Given text:

┌────────

The only countries that operate, or will operate, carriers with arrester gear are the US, France, China, Russia, Brazil, and India.

That’s a small market, since only Brazil and India won’t buy their own aircraft, and that is a very small production:

Based on the in-development Gripen E, the model would be capable of operating from aircraft carriers configured either for short-take-off but arrested recovery (STOBAR) or catapult-assisted take-off but with arrested recovery (CATOBAR) operations.

“We have a fully certified design that has been signed off by Saab management for the maritime version of Gripen,” says Tony Ogilvy, head of marketing for the Gripen M. “It’s in our portfolio, but it is only a design. We have not taken it to the next critical step, which will require a customer.”

Ogilvy’s background is carrier aviation. During a three-decade career in the UK Royal Navy he flew Blackburn Buccaneers for 12 years and British Aerospace Sea Harriers for six, including from several of the service’s carriers. He contends that Saab’s model-based systems engineering approach offers a “very high level of fidelity” that should, if a Gripen M customer is obtained, result in a concept demonstrator that works well first time.

………

Given that Sweden has no plans for aircraft carriers, the two potential markets for the Gripen M are Brazil and India.

The Brazilian air force has ordered 28 single-seat Gripen Es and eight two-seat F-model examples, being developed with Embraer. Its new fighters will be delivered between 2019 and 2024, including eight single-seaters and seven twin-seaters built in Brazil.

The nation’s navy is also interested in replacing its retired aircraft carrier, the Sao Paolo, although this requirement has yet to be fully defined. Should Brazil’s plans for such a new vessel gain traction, it could provide an opportunity for the Gripen M.

In India, Saab, Boeing and Dassault have responded to a request for information for 57 carrier-based fighters. India has one STOBAR-configured ship, equipped with RAC MiG-29Ks, and has plans for an additional example. Longer term, it has plans for a more potent CATOBAR carrier, potentially using General Atomics’ electromagnetic aircraft launch system, as opposed to conventional steam catapults.

There is a whole flock of ducks that need get in a row before Saab can even think about putting in a serious bid.

Not gonna happen.

Cool idea though.

└────────

Aim: Copy the Gripen M passage word for word, from "In India, Saab, Boeing" to "a serious bid.".

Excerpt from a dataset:
┌────────

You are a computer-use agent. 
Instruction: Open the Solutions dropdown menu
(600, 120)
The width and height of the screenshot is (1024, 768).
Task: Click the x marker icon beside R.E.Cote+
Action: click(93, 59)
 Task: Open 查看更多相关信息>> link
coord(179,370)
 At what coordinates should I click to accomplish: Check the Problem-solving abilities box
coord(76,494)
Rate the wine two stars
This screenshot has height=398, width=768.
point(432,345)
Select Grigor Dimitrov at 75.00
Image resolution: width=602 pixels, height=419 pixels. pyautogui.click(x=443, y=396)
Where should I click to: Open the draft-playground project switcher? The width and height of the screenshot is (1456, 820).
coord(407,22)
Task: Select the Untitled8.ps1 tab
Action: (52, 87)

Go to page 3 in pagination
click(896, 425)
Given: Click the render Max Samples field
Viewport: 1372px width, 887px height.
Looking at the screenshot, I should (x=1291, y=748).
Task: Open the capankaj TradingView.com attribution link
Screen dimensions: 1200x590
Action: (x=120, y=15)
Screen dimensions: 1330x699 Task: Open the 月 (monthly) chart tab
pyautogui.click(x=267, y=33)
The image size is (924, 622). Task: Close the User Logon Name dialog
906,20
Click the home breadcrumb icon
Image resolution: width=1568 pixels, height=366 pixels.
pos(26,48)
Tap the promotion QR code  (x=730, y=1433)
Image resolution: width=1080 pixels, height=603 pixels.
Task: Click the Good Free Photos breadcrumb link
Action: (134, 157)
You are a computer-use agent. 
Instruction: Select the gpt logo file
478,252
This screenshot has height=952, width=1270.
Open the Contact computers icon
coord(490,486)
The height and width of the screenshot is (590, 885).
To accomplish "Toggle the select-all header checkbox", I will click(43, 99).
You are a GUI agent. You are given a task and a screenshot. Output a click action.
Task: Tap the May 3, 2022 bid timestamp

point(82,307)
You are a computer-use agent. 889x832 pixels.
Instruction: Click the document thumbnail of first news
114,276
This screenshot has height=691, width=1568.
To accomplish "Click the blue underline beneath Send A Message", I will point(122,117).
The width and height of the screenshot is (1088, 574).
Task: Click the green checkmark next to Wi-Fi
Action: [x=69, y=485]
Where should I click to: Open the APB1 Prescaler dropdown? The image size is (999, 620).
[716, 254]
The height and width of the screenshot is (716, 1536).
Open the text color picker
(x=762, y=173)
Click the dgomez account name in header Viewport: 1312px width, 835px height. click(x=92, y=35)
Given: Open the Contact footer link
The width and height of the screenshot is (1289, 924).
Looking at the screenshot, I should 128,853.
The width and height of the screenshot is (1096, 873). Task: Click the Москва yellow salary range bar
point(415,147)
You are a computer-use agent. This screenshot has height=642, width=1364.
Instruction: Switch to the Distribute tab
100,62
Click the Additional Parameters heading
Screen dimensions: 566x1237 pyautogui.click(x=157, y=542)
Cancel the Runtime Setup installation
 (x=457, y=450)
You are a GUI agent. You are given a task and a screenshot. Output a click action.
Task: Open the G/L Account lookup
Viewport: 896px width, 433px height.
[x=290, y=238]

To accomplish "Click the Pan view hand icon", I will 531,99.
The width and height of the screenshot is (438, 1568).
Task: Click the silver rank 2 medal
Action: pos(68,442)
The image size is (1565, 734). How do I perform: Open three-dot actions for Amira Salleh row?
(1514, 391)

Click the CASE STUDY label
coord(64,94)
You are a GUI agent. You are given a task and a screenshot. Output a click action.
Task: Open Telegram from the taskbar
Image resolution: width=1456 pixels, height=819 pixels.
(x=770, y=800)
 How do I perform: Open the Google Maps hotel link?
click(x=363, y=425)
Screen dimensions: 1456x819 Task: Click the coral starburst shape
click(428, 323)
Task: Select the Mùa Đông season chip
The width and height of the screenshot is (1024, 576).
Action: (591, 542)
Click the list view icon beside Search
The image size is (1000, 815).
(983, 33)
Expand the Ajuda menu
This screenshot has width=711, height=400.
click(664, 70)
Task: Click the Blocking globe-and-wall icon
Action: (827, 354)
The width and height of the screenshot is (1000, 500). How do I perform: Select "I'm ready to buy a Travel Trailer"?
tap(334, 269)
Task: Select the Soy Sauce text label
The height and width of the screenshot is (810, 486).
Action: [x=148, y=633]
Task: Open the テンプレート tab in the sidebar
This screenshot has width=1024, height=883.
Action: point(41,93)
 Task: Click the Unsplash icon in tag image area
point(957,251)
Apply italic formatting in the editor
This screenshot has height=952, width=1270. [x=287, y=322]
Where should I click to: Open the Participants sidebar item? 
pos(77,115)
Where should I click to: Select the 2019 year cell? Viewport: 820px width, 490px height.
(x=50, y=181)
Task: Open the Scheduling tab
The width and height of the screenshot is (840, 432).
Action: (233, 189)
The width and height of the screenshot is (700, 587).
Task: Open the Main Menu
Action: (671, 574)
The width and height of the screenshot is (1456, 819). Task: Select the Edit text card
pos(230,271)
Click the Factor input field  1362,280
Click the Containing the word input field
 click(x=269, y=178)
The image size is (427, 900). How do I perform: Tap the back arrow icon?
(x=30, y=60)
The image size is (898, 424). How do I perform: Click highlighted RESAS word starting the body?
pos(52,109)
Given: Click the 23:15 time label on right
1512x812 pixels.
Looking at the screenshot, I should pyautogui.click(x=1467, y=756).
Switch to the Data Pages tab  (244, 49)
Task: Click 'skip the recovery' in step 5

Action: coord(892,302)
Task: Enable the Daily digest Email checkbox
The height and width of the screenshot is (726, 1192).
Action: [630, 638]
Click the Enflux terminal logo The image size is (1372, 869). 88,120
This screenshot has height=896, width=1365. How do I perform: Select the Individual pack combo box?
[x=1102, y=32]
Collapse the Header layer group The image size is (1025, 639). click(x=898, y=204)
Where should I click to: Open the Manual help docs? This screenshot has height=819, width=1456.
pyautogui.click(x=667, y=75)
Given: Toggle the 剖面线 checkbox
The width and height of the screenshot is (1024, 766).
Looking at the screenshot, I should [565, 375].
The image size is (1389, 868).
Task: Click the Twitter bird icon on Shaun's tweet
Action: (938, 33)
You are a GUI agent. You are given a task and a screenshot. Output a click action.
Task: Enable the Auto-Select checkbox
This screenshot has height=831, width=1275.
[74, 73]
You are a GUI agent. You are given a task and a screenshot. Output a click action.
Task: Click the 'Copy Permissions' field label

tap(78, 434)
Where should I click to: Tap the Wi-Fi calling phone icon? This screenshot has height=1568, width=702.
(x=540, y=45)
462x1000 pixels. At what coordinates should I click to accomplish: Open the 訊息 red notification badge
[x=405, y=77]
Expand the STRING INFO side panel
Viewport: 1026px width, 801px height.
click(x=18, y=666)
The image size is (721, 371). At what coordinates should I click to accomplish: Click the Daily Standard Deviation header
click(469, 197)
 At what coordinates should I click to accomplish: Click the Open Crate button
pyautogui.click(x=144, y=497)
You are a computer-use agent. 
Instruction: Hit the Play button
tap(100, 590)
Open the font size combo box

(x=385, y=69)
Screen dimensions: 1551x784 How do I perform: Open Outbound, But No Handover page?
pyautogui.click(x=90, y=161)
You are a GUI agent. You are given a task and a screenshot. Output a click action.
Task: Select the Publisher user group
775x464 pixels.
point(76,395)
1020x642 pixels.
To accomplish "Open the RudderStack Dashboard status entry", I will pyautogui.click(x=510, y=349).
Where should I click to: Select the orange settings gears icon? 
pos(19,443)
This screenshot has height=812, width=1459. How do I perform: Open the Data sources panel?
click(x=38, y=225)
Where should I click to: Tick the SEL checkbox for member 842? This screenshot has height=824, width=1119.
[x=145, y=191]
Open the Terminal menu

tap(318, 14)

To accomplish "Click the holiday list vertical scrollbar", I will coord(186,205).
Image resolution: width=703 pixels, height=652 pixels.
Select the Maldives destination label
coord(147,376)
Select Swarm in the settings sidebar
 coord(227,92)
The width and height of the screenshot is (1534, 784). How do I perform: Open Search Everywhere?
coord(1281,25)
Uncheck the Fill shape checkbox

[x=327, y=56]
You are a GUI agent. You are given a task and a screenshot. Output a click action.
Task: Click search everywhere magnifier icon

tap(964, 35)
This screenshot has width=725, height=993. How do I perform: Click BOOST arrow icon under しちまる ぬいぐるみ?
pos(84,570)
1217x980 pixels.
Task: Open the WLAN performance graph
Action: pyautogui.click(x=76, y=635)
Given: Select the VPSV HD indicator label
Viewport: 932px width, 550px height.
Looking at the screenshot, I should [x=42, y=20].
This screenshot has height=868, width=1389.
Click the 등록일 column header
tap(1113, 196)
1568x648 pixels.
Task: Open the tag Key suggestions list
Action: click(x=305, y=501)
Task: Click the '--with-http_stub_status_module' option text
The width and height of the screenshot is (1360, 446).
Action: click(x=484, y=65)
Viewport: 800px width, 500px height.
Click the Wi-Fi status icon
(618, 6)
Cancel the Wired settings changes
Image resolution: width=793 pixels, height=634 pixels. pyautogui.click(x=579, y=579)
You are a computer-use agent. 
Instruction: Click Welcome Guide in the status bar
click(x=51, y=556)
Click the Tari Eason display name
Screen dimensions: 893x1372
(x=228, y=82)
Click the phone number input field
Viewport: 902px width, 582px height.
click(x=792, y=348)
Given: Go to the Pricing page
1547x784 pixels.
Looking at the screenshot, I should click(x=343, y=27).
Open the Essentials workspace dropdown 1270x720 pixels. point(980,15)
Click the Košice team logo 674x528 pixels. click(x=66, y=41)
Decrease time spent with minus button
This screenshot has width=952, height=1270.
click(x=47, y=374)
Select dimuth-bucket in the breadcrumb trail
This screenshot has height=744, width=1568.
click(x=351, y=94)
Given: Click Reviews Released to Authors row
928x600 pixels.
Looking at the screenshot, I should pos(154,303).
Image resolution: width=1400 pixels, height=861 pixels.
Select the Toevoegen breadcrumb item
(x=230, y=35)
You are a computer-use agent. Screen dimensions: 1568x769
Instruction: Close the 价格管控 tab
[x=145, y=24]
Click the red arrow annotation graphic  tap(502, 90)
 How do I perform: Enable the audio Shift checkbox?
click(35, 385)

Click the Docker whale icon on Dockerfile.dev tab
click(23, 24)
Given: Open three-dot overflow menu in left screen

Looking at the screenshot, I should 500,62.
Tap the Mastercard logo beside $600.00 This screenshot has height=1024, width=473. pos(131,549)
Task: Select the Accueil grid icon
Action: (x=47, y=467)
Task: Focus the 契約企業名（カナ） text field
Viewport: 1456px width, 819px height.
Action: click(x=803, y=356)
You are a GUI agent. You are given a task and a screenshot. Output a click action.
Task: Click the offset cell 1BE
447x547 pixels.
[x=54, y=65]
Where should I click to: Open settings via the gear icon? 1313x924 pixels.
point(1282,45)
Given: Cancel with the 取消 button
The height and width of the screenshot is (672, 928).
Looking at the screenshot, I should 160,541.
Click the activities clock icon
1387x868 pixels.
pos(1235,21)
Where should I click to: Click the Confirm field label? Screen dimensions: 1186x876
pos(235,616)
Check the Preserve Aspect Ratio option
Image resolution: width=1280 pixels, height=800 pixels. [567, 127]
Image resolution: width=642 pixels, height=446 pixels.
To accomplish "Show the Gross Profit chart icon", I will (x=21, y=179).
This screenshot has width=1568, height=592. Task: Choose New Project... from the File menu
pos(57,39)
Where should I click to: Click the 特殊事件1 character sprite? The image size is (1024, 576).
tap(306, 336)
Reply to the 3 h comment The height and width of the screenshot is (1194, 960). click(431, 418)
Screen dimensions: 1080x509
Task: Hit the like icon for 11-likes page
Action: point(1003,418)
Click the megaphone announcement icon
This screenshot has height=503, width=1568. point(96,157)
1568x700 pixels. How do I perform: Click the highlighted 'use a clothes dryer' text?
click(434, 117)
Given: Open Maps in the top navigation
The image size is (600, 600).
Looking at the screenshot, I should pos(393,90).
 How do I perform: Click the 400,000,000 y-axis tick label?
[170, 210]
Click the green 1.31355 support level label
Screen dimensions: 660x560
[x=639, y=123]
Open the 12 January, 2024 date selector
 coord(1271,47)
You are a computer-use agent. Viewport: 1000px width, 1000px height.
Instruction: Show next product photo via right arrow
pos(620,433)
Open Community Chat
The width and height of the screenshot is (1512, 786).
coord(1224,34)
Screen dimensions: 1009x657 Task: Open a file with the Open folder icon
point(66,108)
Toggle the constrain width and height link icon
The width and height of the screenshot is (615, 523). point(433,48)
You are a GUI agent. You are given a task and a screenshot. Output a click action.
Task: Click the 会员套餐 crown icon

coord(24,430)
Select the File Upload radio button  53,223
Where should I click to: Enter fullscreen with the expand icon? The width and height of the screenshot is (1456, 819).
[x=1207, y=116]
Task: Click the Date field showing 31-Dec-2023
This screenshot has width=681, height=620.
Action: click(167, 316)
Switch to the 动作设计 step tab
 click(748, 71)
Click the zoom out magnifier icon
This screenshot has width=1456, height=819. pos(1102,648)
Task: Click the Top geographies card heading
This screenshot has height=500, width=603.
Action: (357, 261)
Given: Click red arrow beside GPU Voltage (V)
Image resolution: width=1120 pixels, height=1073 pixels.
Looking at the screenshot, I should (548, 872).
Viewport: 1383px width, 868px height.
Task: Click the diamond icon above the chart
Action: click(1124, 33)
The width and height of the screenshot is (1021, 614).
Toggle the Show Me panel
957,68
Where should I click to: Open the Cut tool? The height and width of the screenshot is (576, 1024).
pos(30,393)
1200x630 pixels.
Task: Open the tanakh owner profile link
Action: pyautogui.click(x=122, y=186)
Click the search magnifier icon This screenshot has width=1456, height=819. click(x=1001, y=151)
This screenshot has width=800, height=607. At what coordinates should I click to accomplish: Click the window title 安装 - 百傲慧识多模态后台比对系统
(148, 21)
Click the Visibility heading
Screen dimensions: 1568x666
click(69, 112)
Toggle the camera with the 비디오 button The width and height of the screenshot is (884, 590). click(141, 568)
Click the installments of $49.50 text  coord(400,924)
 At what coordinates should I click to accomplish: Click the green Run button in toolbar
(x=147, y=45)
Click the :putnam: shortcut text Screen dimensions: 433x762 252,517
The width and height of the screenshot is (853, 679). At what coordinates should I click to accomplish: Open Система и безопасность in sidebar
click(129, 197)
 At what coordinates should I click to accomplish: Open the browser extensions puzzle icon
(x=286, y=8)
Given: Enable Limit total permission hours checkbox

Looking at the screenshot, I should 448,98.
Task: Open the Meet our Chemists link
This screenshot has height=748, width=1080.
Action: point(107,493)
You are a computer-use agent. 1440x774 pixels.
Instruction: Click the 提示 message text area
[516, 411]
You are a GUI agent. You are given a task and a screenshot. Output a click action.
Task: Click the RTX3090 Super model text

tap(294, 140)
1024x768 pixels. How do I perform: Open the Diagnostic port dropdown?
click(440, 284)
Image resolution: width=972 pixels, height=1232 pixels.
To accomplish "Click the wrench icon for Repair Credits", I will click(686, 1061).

└────────

Worked answer:
In India, Saab, Boeing and Dassault have responded to a request for information for 57 carrier-based fighters. India has one STOBAR-configured ship, equipped with RAC MiG-29Ks, and has plans for an additional example. Longer term, it has plans for a more potent CATOBAR carrier, potentially using General Atomics’ electromagnetic aircraft launch system, as opposed to conventional steam catapults.

There is a whole flock of ducks that need get in a row before Saab can even think about putting in a serious bid.